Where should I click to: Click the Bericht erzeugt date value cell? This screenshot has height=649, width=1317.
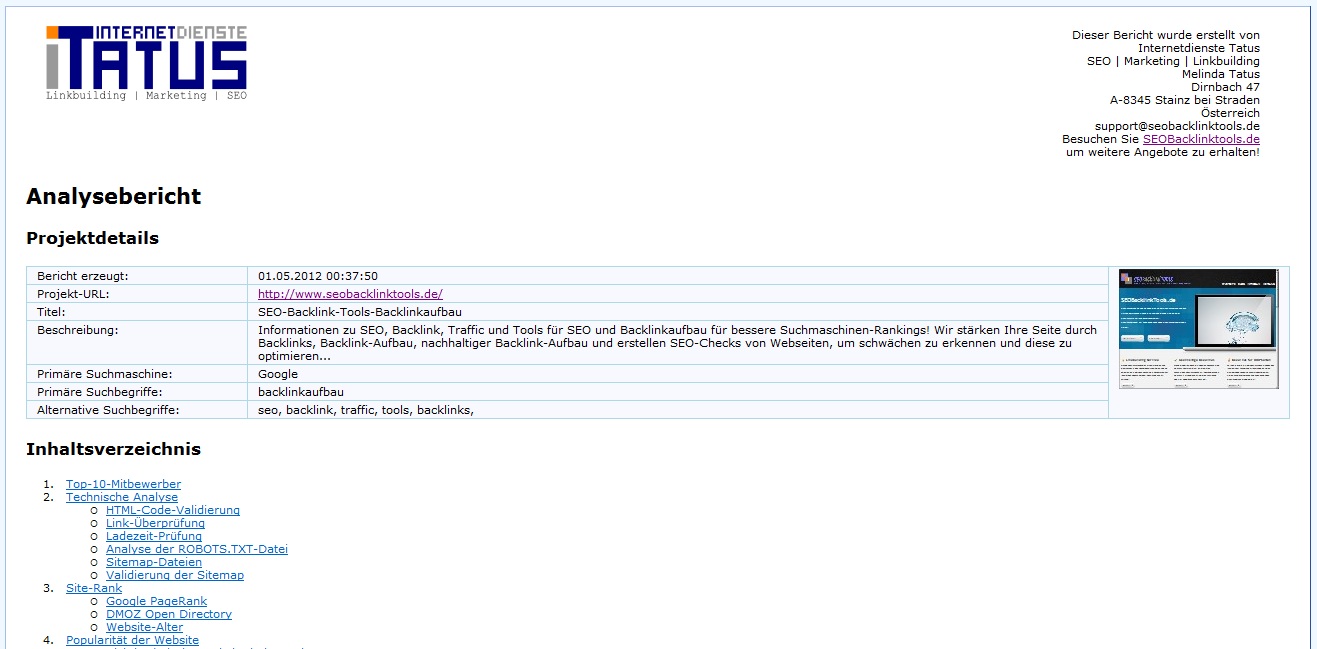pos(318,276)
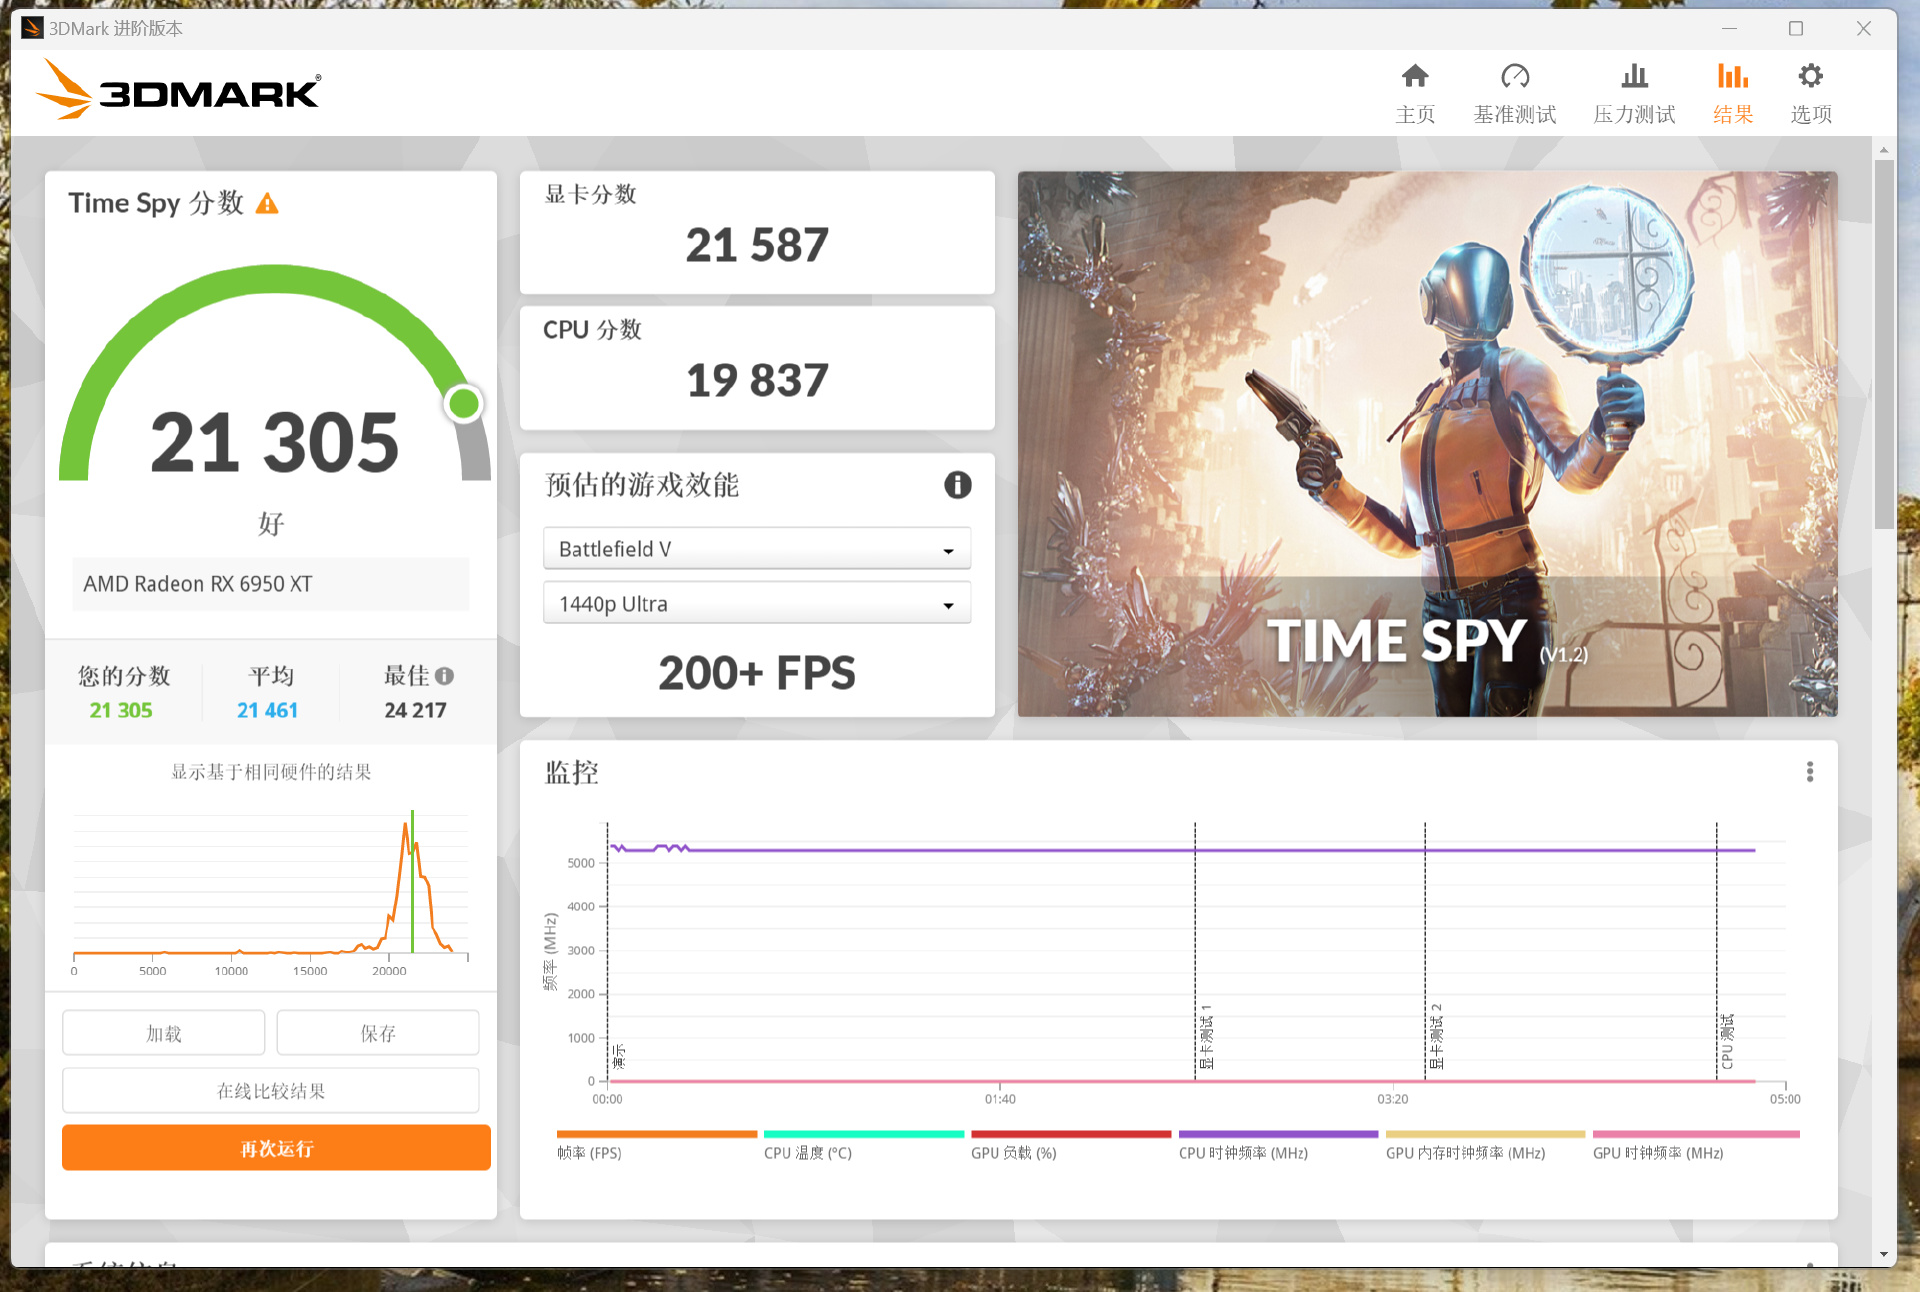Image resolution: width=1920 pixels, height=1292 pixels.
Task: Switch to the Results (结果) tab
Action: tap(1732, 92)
---
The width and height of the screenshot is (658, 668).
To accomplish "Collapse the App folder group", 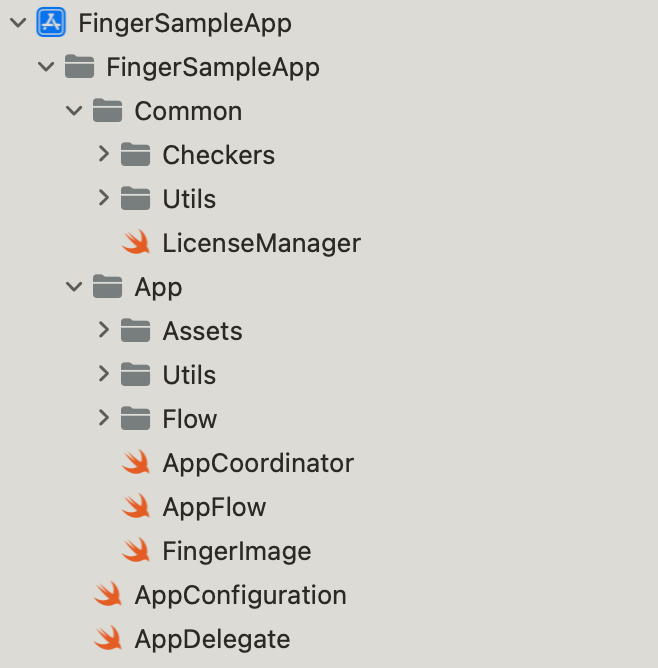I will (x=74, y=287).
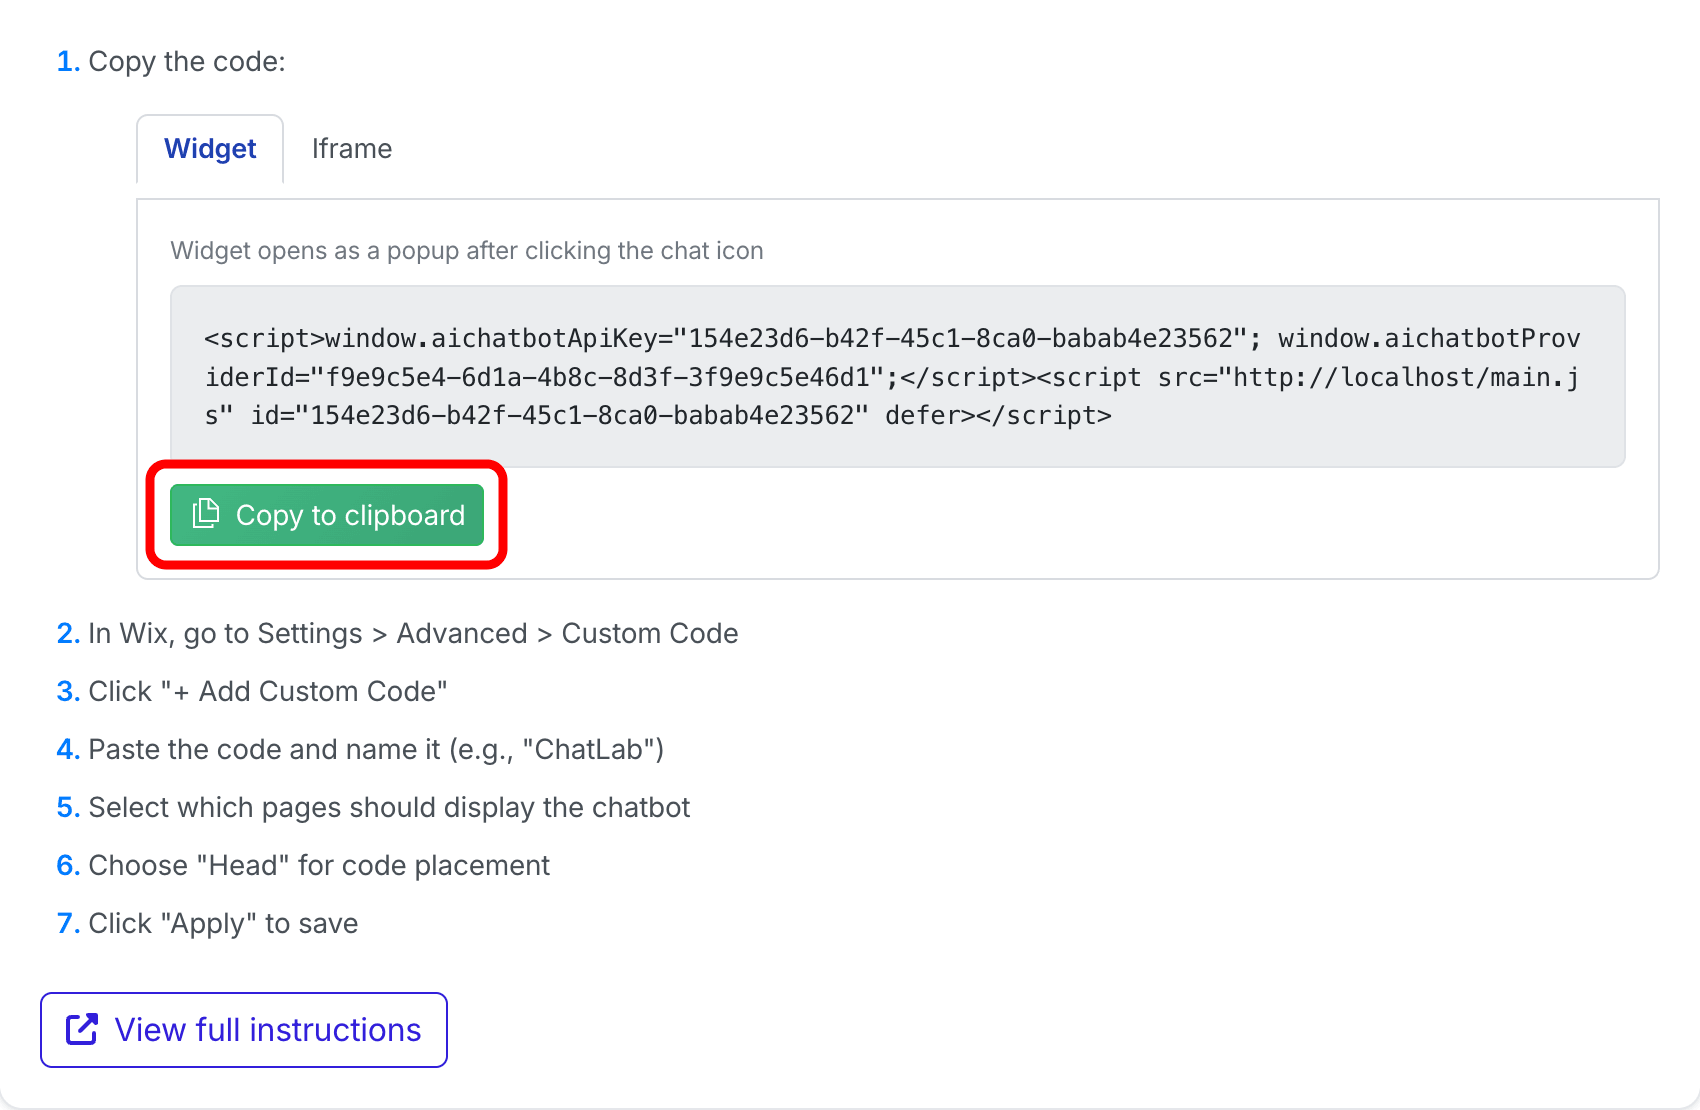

[STATED TASK] Update the rows starting at the line that contains "Where should I" and ending at the line that contains "Action: tap(1732, 92)" by replacing "screenshot" with "screen capture", leaving everything else unchanged. Omit the pictures from your answer.

[OUTPUT OF THE EXERCISE]
Where should I click to: Click the Bericht erzeugt date value cell? This screen capture has height=649, width=1317.
pos(318,276)
Image resolution: width=1920 pixels, height=1292 pixels.
Task: Switch to the Results (结果) tab
Action: tap(1732, 92)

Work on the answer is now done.